Jump to: navigation, search

Dear Collaborators: As we know our 1E-8 asymmetry goal for hydrogen will require several weeks of data taking. As the number of new shift workers is poised to increase rapidly starting in May the odds are strong that the efficiency of data taking may be reduced through mistakes by inexperienced shift workers. To increase the speed of the learning curve of the collaboration toward high-efficiency shift work I have started this list of various examples of loss of data, starting with myself. I ask other people who take shifts and experience events which lead to loss of data to record their experiences here, analyze the event, and offer suggestions for changes that can eliminate/minimize the failure mode.
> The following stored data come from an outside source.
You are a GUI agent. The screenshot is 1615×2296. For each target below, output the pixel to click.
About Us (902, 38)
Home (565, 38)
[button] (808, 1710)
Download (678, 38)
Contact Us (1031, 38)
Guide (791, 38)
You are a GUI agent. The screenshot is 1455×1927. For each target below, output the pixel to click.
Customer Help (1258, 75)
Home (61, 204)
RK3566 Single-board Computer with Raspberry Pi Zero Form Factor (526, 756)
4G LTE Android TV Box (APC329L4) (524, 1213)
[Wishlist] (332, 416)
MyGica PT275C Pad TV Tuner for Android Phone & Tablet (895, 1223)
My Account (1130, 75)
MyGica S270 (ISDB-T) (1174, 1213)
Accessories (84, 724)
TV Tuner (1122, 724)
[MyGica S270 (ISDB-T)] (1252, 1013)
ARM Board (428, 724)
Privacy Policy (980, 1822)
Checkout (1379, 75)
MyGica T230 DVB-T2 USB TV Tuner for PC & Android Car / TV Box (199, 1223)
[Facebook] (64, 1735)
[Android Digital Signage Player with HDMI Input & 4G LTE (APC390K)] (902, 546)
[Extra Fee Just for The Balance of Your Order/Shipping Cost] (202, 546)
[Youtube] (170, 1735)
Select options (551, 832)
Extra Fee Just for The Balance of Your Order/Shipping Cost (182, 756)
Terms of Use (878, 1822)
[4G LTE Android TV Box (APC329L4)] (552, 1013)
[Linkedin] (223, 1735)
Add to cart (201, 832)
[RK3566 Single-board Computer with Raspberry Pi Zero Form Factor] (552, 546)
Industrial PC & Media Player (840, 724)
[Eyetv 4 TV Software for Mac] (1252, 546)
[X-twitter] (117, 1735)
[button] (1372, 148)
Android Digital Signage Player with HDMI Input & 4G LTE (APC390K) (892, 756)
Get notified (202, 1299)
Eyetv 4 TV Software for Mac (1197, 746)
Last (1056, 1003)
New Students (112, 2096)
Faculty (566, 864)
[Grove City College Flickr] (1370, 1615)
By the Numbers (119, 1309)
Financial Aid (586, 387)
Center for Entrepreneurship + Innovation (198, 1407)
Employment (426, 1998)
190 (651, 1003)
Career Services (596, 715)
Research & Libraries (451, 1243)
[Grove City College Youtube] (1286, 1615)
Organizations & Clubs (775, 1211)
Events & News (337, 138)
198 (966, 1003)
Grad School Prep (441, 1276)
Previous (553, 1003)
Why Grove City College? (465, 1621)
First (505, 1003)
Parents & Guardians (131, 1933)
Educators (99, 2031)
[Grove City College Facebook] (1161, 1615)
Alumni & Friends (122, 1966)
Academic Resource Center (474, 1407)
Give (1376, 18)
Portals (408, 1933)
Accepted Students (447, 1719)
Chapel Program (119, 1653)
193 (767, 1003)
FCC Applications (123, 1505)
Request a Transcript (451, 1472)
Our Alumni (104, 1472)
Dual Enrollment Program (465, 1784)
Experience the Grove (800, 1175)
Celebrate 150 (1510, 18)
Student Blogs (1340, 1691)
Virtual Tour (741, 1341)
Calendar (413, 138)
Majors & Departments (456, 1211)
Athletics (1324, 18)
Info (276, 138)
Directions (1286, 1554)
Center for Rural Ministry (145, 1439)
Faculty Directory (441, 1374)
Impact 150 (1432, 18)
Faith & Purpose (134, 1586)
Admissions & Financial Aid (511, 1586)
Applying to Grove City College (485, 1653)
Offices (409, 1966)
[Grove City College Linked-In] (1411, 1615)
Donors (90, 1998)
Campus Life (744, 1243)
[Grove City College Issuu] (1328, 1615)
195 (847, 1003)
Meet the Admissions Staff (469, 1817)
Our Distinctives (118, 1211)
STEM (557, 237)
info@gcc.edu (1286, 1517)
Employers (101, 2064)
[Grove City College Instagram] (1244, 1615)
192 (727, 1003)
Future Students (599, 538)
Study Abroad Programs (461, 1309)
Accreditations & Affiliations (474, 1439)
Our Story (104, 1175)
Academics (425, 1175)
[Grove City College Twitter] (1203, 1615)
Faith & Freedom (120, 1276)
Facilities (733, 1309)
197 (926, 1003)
Use previous entries as a template for making new entries to this list. Also, please list events with the most recent at the top.

Contents

June 2012

shifts: 6-16-12-6-17-12: various

submitted by: M. Snow

loss of data event: decision to stop taking data because of low/unstable beam power

description: near the end of the run SNS decided to come up to only about 1/2 power. This event was cited as a justification by shift workers not to take data. The first reaction of any red-blooded physicist is to recoil in horror at the idea that no useful information can be obtained in this situation.

analysis: The assertion that no useful data can be taken at half power is at least debatable. It is true that it is unlikely that such data could be analyzed for a hydrogen asymmetry. However there could be some quite useful information to be derived from continuous operation at a power significantly lower than normal. For example: such data could be useful to confirm our understanding of various backgrounds in the detector and also possibly our understanding of noise in the detector asymmetries.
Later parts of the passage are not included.